Bizi/her şeyi zamanı da yaratanla meşgul olamamak, O’nun (C.C.) yarattıkları, hatta yasaklarıyla meşgul olmak aymazlığı, gafleti nerdeyse nefesimizi kesiyor. Gafletle boğuluyoruz. Sonra da huzur arıyoruz: Servette, şöhrette, siyasette vb. bulamayız. “Kalpler ancak zikrullahla huzura kavuşur” (Rad/28). “İman edip, salih amel işleyenlere güzel bir hayat var” (Nahl/97).
Ömür/zaman sermayesini yararlı davranışlarla değerlendirenler ancak zarardan kurtulabilirler. Aldığımız şey verdiğimizden daha değerli nasıl olabilir?
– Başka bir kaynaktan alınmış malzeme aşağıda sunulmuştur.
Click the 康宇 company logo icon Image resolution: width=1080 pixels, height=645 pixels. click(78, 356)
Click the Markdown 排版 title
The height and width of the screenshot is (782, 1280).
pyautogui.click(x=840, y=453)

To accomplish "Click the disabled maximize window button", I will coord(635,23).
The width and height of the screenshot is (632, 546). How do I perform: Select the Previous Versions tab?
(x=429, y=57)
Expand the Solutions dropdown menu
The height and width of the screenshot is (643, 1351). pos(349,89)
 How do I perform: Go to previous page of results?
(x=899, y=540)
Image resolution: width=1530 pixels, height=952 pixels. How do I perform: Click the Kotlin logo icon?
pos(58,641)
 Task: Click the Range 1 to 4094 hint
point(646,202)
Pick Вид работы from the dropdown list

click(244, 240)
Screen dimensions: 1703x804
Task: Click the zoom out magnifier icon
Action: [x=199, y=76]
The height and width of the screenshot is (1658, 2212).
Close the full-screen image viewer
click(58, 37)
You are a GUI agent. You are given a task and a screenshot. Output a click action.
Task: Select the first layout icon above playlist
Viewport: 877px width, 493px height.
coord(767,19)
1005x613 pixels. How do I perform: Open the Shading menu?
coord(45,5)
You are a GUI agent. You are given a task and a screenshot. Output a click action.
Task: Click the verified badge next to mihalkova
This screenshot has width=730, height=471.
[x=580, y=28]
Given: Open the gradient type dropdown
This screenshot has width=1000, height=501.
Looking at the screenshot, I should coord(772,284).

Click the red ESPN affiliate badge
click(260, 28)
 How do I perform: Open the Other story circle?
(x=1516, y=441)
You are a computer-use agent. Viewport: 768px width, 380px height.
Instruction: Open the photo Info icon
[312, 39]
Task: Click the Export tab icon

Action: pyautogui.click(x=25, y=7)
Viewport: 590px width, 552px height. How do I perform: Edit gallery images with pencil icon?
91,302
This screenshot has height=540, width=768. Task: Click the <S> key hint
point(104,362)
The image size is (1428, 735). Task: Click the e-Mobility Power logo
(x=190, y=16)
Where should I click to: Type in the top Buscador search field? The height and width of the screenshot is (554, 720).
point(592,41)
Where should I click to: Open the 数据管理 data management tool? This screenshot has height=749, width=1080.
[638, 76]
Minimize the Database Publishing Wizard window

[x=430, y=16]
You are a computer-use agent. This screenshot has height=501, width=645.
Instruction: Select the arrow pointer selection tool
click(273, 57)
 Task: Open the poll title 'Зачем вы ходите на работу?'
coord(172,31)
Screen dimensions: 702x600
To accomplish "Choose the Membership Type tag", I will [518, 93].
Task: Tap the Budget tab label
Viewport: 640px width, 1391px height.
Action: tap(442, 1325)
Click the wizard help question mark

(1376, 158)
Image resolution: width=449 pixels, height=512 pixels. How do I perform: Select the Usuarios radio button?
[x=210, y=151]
Sonuçta dünyayı gurbet sayarak ömrü ve dünyalıkları ahireti kazanmak çabasıyla kullanıp, dünyayı araç, ahireti amaç edinenler, arzusu, tercihi ve önceliği ahiret olanlar, dinini, ahiretini dünyalıklara satmayanlar, cennet karşılığında canlarını satanlar kazançlı olurlar.
Ömrümüzü Allah Teâlâ’nın rızasına erdirecek, Cennetine girdirecek ve Cemalini gördürecek duyarlı ve dirâyetli davranışlarla değerlendirmemiz temennisiyle sözlerimi noktalarken, hepinizi hürmet ve muhabbetle selamlıyor, Kur’ân yolunda birlikteliğimizin devamını diliyorum.”
Program, katılımcılara sunulan çorba, pide, ayran ve mandalinadan oluşan ikramın alınmasıyla noktalandı.